**What you will do**
1: In the forum post about parsing a Google News RSS feed with Logstash, which method does the fingerprint filter use?
2: Continue the forum post about parsing a Google News RSS feed with Logstash from the point where it stops.

**Passage to read**
_ _ _ _

How to correctly parse a RSS feed/XML file with Logstash

Hello everyone,
I am currently learning Elasticsearch and Logstash, and I have a job to do.
I want to parse a Google News RSS Feed (ex : google news feed) and put the data (from every items) in an indice.

The RSS feed looks like this :

<rss xmlns:media="http://search.yahoo.com/mrss/" version="2.0">
  <channel>
    <item>
      <title></title>
      <link></link>
      <guid isPermaLink="false"></guid>
      <pubDate></pubDate>
      <description></description>
      <source></source>
    </item>
    <item>...</item>
  </channel>
</rss>

The thing is I tried to use the RSS input plugin, but some tags (like , ) wasn't saved in the documents.

This was the config I used :

input {
  rss {
    url => "https://news.google.com/rss/search?&scoring=n&num=10&q=intitle:Effondrement%22&hl=fr&gl=FR&ceid=FR:fr"
    interval => 600
    tags => ["Effondrement"]
  }

  rss {
    url => "https://news.google.com/rss/search?&scoring=n&num=10&q=intitle:Foudre%22&hl=fr&gl=FR&ceid=FR:fr"
    interval => 600
    tags => ["Foudre"]
  }

 ...
}

filter {
  fingerprint {
    source => "title"
    method => "MURMUR3"
    target => "fingerprint"

_ _ _ _

**Data**
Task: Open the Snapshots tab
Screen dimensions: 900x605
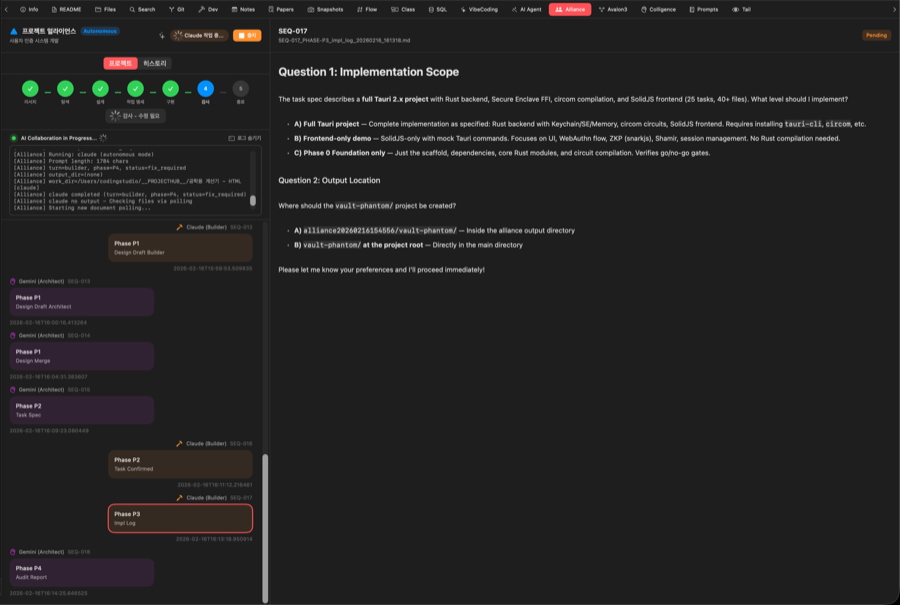Action: point(324,9)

_ _ _ _

**Answers for the tasks**
1: MURMUR3

2:
  }

  mutate {
   gsub => [
        "message", "<a[^>]*>(.*?)<\/a>", "\1",
        "message", "&nbsp;", ""
   ]
   copy => { "message" => "description" }

    remove_field => "message"
    remove_field => "event"
  }
}

output {
...
}

I then tried to use http_poller but it didn't seem to work properly, I had only two documents with the whole file in one attribute.

This was the config I used :

input {
  http_poller {
    urls => {
      effondrement => "https://news.google.com/rss/search?&scoring=n&num=10&q=intitle:Effondrement%22&hl=fr&gl=FR&ceid=FR:fr"
      explosion => "https://news.google.com/rss/search?&scoring=n&num=10&q=intitle:Explosion%22&hl=fr&gl=FR&ceid=FR:fr"
    }
    request_timeout => 60
    schedule => { "every" => "1h" }
    codec => multiline {
      pattern => "<item>"
      negate => "true"
      what => "previous"
    }
  }
}

filter {
  xml {
    source => "message"
    store_xml => false
    xpath => [
      "item/title/text()", "title"
    ]
  }
}

output {
  ...
}

I am probably doing it wrong, so if anyone can show me the way to do what I'll want properly, I greatly appreciate it.

Thanks !

PS: I am french so that is the reason why you could find some mistakes in my message :wink:

Bonjour Thomas and welcome! :wink:

Indeed the best option to me is to use the Rss input plugin | Logstash Reference [8.13] | Elastic

Could you share what do you have as an output when using:

input {
  rss {
    url => "https://news.google.com/rss/search?&scoring=n&num=10&q=intitle:Effondrement%22&hl=fr&gl=FR&ceid=FR:fr"
    interval => 600
    tags => ["Effondrement"]
  }

  rss {
    url => "https://news.google.com/rss/search?&scoring=n&num=10&q=intitle:Foudre%22&hl=fr&gl=FR&ceid=FR:fr"
    interval => 600
    tags => ["Foudre"]
  }
}

filter { }

output {
  stdout {}
}

Thank you for your quick answer.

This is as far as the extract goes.